=== Source data ===

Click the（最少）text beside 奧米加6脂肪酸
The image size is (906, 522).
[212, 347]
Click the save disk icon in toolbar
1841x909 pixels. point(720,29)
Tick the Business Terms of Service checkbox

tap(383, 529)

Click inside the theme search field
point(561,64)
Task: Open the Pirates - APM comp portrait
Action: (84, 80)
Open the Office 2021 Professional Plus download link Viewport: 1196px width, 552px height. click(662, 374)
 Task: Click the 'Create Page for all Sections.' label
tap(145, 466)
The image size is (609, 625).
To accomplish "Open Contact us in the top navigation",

=== Work task ===
Every entry above needs to be duplicated exactly.

=== Answer to this task ===
Click the（最少）text beside 奧米加6脂肪酸
The image size is (906, 522).
[212, 347]
Click the save disk icon in toolbar
1841x909 pixels. point(720,29)
Tick the Business Terms of Service checkbox

tap(383, 529)

Click inside the theme search field
point(561,64)
Task: Open the Pirates - APM comp portrait
Action: (84, 80)
Open the Office 2021 Professional Plus download link Viewport: 1196px width, 552px height. click(662, 374)
 Task: Click the 'Create Page for all Sections.' label
tap(145, 466)
The image size is (609, 625).
To accomplish "Open Contact us in the top navigation",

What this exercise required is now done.